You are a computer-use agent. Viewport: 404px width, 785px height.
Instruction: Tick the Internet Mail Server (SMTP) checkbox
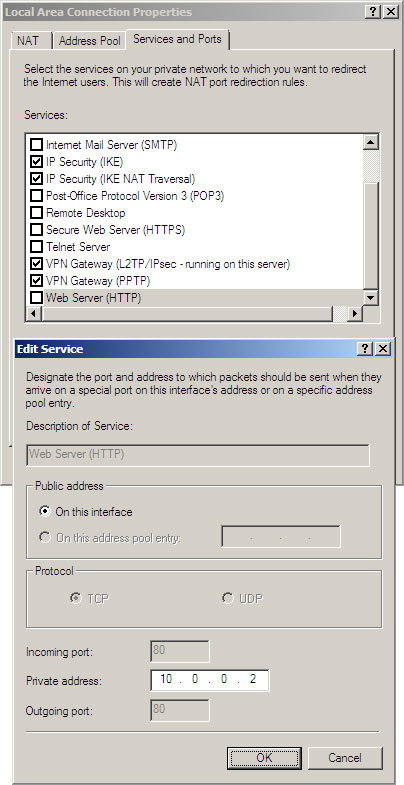point(37,145)
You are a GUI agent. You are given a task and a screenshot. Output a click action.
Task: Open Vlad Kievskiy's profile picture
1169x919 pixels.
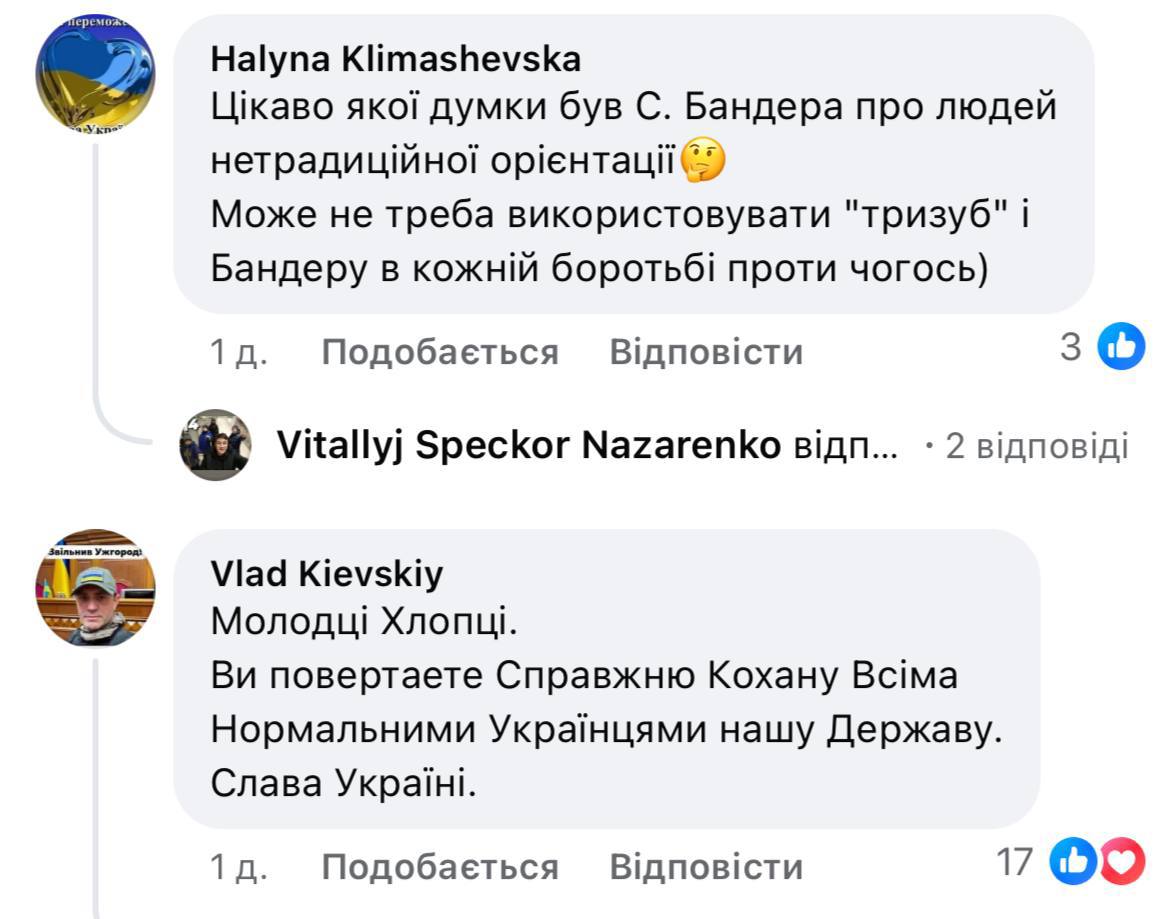click(x=95, y=588)
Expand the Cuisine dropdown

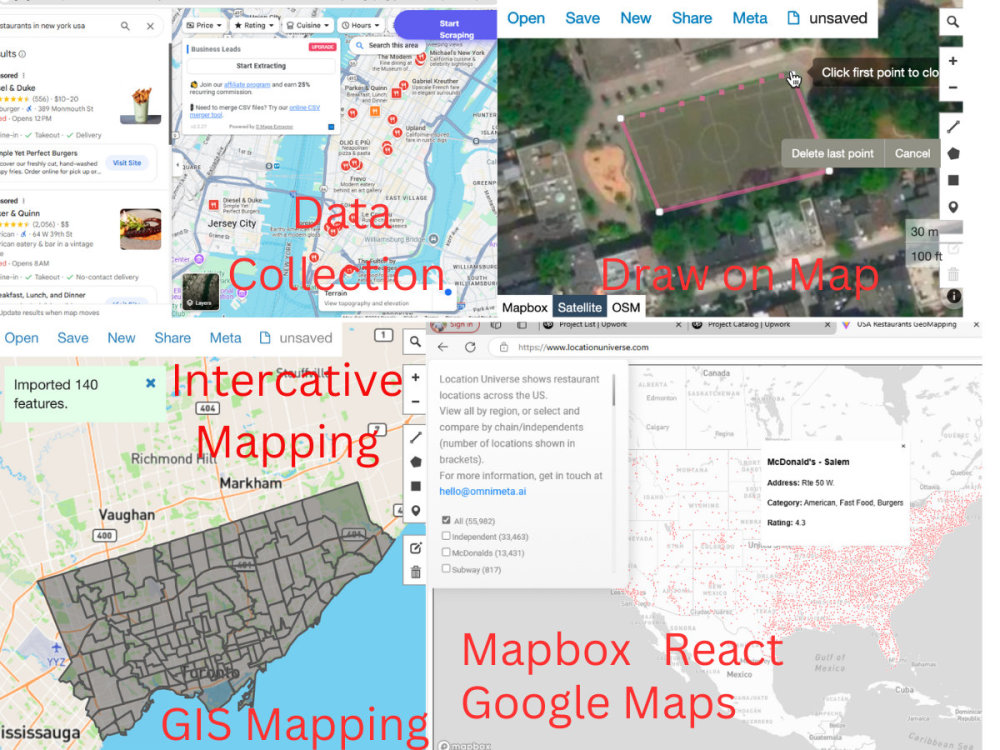point(310,24)
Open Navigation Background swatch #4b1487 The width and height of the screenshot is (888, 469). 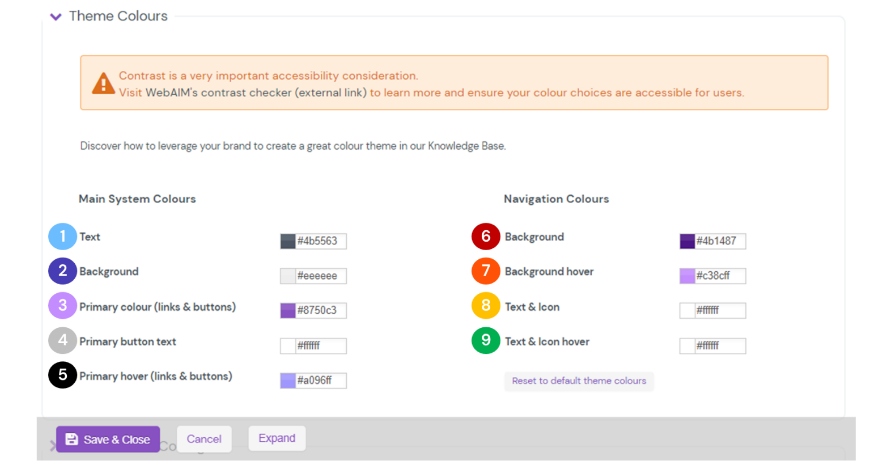click(687, 241)
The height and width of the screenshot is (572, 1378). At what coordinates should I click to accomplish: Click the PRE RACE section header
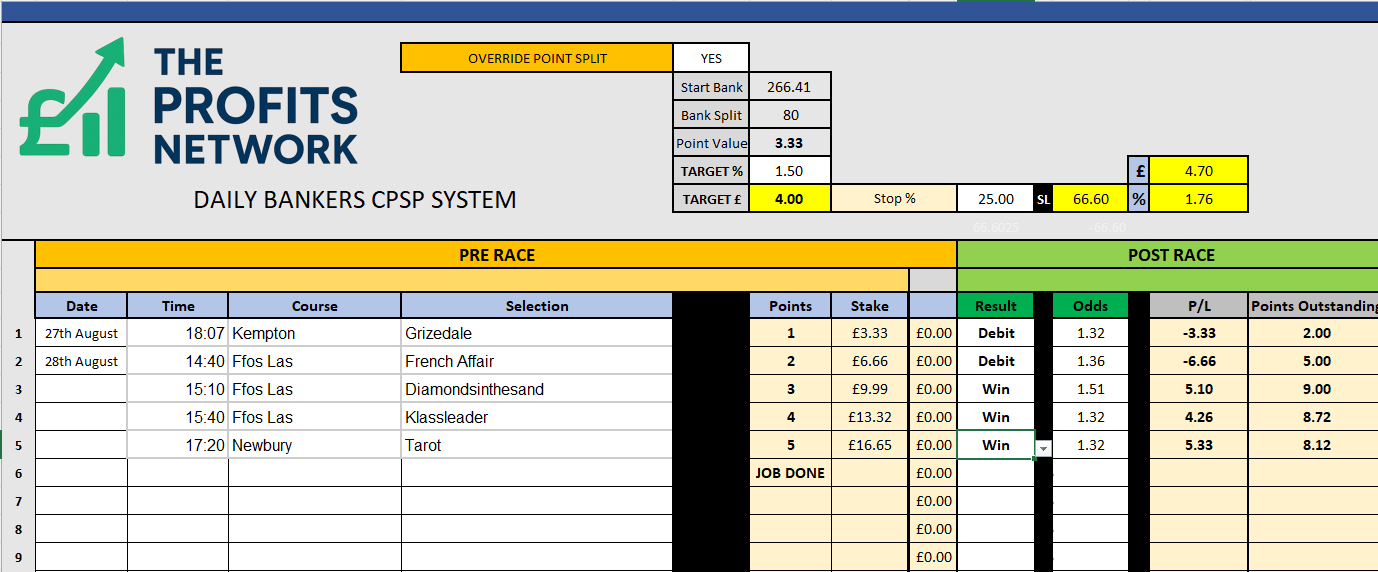coord(496,255)
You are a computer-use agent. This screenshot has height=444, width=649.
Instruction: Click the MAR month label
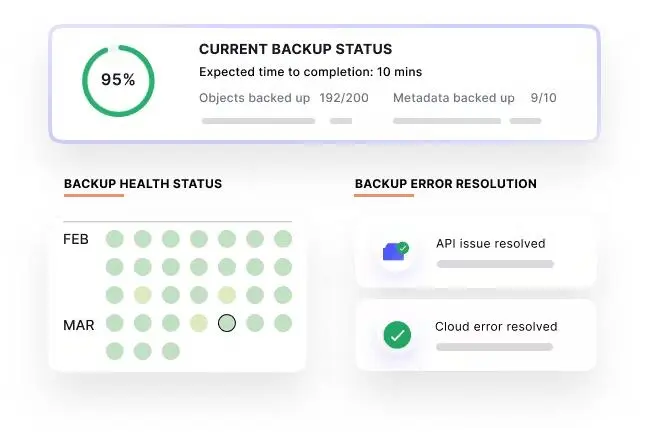tap(79, 325)
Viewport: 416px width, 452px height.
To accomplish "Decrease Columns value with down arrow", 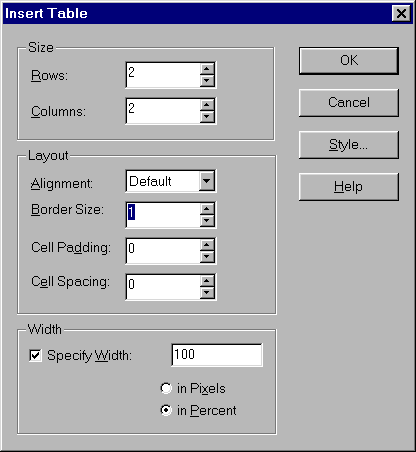I will pyautogui.click(x=207, y=117).
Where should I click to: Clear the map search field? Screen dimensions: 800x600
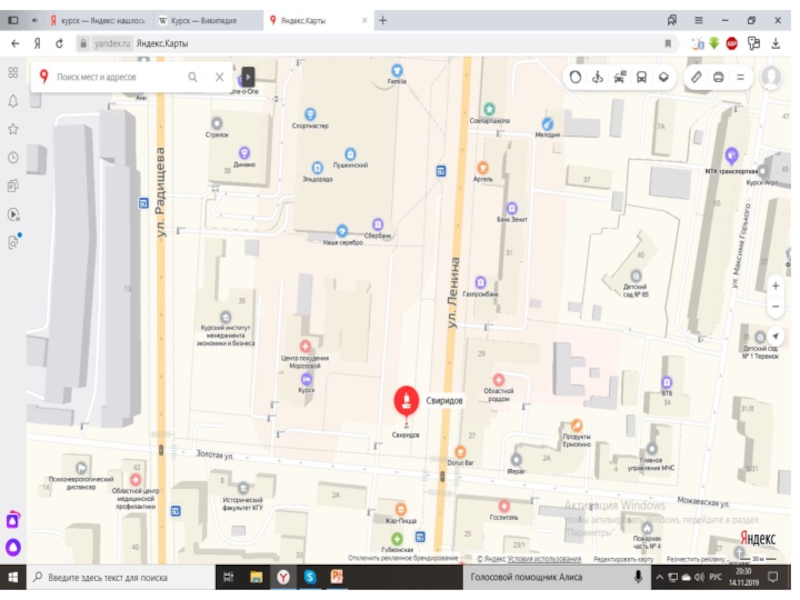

━━━━━━━━━━━━━━━━

### WHAT YOU SHOULD DO
Filter the data above by the word "Viewport" and copy every line that matches.

### EXPECTED ANSWER
You are a computer-use agent. Viewport: 404px width, 785px height.
Viewport: 416px width, 452px height.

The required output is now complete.